# WHAT YOU WILL DO
Consider the listing below. Extract exactly the lines from the line containing "Image resolution: width=1360" to the line containing "Confirm with the OK button", both included.

START DATA EXTRACTS

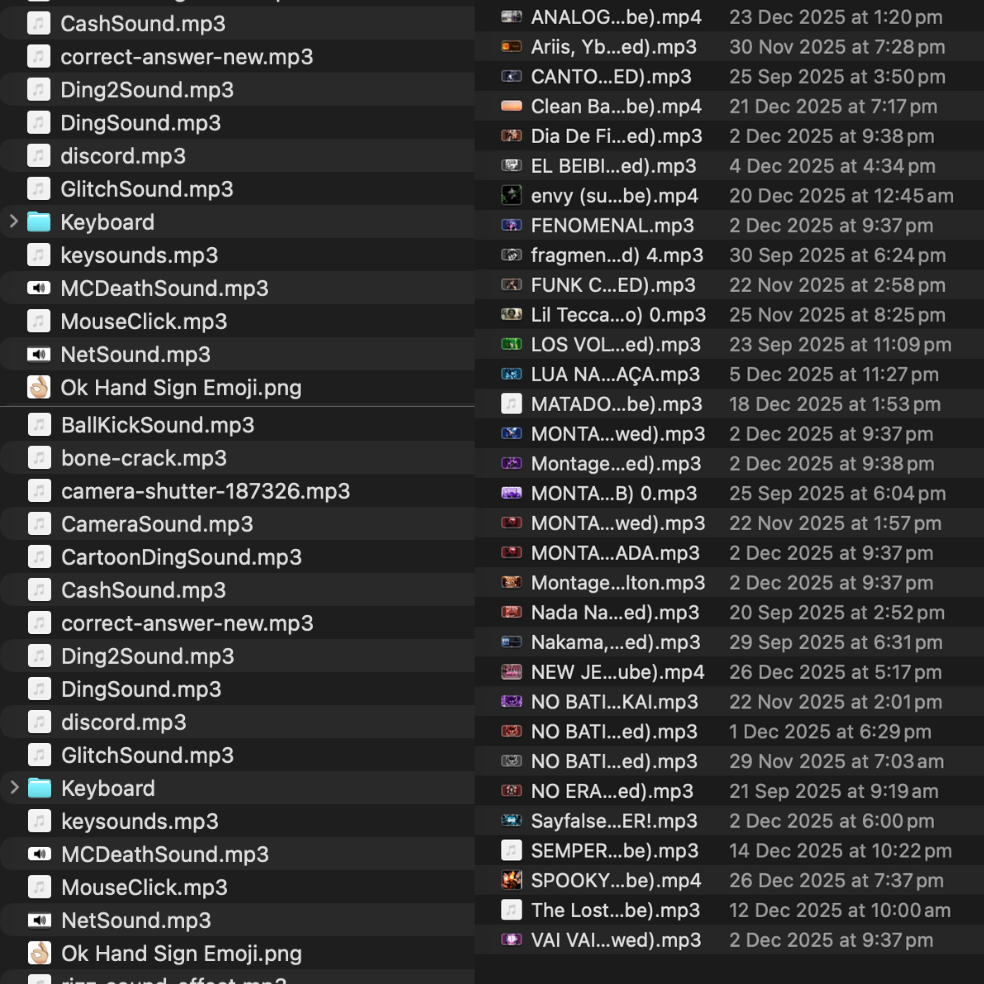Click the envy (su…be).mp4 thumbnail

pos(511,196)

END DATA EXTRACTS
START DATA EXTRACTS

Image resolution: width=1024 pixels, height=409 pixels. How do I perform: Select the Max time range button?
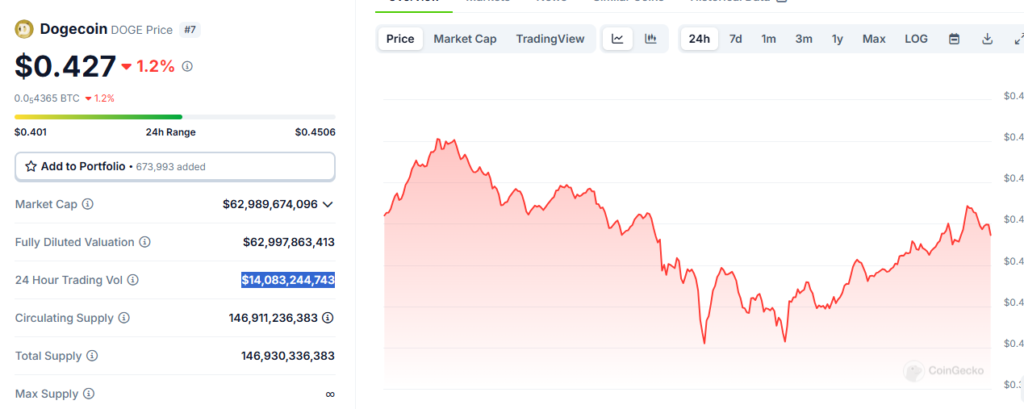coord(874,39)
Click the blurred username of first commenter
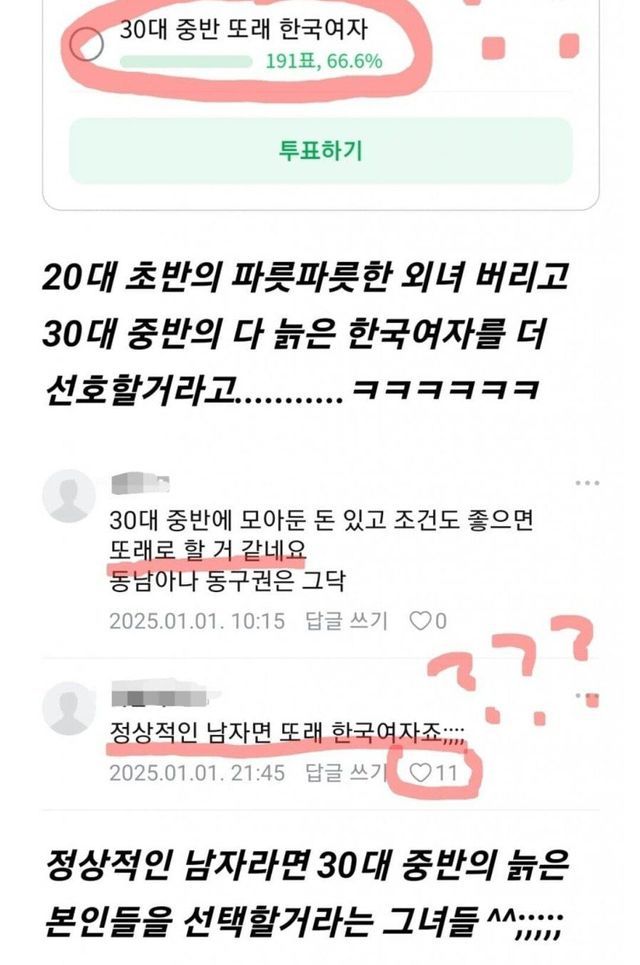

END DATA EXTRACTS
START DATA EXTRACTS

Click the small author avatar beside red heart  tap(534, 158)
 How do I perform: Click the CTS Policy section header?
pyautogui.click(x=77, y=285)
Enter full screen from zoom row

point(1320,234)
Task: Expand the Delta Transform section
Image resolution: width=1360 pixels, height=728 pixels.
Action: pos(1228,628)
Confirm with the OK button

END DATA EXTRACTS

# OUTPUT OF THE EXERCISE
Image resolution: width=1360 pixels, height=728 pixels.
Action: pos(1228,628)
Confirm with the OK button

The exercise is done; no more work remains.